• **Task statement**
What lines in the records below hold the string "will"? Please show them.

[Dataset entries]
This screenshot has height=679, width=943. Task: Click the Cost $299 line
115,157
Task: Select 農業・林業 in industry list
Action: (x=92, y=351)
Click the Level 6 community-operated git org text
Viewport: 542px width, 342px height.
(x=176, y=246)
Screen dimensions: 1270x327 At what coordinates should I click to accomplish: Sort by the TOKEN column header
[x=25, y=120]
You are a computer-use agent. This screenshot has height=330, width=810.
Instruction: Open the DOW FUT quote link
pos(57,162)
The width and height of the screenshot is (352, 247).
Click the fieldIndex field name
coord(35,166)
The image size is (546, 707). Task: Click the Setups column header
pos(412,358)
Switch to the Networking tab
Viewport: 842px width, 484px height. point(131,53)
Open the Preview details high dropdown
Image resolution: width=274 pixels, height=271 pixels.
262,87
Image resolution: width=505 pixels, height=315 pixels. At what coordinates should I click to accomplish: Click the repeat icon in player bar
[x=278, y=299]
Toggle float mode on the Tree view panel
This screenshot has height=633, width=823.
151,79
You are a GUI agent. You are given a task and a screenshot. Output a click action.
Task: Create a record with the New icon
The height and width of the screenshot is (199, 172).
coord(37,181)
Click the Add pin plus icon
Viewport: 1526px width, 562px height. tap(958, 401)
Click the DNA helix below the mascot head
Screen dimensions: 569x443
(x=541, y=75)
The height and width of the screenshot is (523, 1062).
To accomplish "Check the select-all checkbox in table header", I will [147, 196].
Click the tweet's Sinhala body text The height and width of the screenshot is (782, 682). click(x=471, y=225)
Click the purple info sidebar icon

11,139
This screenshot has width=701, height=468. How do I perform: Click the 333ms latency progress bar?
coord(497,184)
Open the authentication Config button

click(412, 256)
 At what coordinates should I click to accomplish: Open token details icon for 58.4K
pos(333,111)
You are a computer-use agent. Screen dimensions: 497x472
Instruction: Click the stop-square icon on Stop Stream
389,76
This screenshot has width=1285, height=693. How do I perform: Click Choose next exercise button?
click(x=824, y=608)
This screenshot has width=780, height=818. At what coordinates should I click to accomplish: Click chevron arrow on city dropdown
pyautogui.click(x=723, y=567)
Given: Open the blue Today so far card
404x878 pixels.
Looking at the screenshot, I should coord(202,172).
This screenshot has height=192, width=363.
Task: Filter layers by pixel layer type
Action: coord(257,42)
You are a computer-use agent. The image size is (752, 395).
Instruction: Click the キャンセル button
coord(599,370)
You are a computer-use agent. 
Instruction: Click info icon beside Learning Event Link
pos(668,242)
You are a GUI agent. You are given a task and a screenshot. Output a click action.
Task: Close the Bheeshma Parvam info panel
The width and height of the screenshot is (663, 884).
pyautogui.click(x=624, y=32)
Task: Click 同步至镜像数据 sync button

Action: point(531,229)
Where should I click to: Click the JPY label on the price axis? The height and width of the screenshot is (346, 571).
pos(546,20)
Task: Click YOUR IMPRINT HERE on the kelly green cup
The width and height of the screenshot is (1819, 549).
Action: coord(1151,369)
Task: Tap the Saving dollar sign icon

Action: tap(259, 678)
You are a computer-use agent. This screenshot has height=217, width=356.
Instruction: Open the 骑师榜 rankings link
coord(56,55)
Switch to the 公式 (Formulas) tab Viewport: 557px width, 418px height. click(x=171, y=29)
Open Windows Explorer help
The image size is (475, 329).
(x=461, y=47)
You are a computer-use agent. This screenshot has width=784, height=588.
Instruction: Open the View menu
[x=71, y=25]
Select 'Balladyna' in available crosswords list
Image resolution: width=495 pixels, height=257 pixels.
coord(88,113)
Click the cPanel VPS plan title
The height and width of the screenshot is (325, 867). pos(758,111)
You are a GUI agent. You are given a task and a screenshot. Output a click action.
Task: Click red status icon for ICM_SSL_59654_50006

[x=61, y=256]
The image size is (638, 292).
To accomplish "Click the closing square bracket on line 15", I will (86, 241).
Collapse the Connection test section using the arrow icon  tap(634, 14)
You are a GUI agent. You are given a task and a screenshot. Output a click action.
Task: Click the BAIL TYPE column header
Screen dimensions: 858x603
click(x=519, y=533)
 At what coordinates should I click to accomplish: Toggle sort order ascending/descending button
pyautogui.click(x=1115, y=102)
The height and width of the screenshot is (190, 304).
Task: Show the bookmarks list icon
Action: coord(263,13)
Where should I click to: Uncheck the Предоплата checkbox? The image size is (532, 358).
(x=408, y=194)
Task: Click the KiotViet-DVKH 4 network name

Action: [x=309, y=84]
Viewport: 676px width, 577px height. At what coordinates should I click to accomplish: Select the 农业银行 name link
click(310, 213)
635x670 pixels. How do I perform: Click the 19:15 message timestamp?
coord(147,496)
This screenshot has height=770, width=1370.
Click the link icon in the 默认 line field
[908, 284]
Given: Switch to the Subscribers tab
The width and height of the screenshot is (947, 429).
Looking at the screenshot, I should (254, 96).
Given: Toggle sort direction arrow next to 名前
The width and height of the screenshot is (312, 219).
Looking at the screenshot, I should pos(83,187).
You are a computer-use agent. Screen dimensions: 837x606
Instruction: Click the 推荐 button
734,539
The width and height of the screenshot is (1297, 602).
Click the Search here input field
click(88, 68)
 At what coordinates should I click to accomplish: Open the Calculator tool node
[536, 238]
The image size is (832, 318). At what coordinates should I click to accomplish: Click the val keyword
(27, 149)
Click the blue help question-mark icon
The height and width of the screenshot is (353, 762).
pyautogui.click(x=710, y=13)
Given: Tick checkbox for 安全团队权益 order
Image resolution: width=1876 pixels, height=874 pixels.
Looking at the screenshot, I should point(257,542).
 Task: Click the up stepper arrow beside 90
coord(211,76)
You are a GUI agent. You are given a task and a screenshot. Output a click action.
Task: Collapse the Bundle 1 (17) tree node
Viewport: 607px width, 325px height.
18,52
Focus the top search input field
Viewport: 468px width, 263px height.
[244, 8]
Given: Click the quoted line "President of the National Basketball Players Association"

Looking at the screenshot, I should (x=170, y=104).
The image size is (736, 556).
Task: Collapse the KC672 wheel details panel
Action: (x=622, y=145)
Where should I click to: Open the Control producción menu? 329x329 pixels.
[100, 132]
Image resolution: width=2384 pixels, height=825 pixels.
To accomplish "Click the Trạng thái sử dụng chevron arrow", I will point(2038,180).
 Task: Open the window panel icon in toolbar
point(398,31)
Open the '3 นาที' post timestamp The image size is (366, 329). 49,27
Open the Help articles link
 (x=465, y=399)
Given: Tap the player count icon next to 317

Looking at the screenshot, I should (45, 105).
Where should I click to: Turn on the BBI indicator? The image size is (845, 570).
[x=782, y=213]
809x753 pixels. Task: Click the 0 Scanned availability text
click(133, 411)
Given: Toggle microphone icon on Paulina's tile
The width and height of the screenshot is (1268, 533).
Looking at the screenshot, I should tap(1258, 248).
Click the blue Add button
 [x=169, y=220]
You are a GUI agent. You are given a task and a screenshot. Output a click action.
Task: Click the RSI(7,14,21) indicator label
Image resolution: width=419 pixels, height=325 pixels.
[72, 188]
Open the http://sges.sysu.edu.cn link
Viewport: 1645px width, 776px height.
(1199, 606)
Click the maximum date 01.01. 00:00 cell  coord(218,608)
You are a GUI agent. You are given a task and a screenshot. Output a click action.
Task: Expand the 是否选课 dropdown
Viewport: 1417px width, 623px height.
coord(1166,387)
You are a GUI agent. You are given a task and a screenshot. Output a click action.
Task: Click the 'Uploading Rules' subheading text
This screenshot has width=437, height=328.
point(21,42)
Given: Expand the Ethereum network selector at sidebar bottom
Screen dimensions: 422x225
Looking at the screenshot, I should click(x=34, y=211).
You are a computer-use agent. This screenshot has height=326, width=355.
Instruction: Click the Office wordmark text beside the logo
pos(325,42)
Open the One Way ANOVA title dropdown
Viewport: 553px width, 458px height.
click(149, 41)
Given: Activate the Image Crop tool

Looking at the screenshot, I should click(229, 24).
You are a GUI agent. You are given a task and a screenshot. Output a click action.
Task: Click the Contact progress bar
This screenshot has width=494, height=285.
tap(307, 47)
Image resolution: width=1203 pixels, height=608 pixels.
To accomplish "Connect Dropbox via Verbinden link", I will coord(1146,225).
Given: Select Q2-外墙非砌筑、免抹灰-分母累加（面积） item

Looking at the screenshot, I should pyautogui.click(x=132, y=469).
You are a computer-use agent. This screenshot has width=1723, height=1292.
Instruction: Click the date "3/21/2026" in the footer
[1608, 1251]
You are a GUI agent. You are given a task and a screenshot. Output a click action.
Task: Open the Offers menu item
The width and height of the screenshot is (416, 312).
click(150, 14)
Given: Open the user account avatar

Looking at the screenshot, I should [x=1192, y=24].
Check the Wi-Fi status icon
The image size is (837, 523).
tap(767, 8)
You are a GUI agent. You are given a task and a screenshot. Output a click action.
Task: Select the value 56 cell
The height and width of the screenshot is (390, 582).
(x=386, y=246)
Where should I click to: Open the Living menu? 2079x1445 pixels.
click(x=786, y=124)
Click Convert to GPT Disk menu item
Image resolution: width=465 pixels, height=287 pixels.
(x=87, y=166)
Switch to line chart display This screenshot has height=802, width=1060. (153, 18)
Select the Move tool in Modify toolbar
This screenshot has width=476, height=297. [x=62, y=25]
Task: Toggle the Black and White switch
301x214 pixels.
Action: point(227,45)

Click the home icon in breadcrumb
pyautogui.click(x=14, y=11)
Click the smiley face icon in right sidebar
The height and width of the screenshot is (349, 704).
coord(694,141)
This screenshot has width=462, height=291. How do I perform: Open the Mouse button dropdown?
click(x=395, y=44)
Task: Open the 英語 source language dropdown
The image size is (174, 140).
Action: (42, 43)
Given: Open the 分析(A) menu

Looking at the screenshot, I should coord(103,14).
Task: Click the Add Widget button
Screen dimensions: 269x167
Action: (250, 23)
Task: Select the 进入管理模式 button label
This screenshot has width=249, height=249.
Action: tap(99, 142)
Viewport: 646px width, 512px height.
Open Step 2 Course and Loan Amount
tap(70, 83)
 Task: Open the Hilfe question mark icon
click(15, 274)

• **Result of this task**
To accomplish "Check the select-all checkbox in table header", I will [147, 196].
To accomplish "Click the closing square bracket on line 15", I will (86, 241).
To accomplish "Click the Trạng thái sử dụng chevron arrow", I will point(2038,180).
To accomplish "Connect Dropbox via Verbinden link", I will coord(1146,225).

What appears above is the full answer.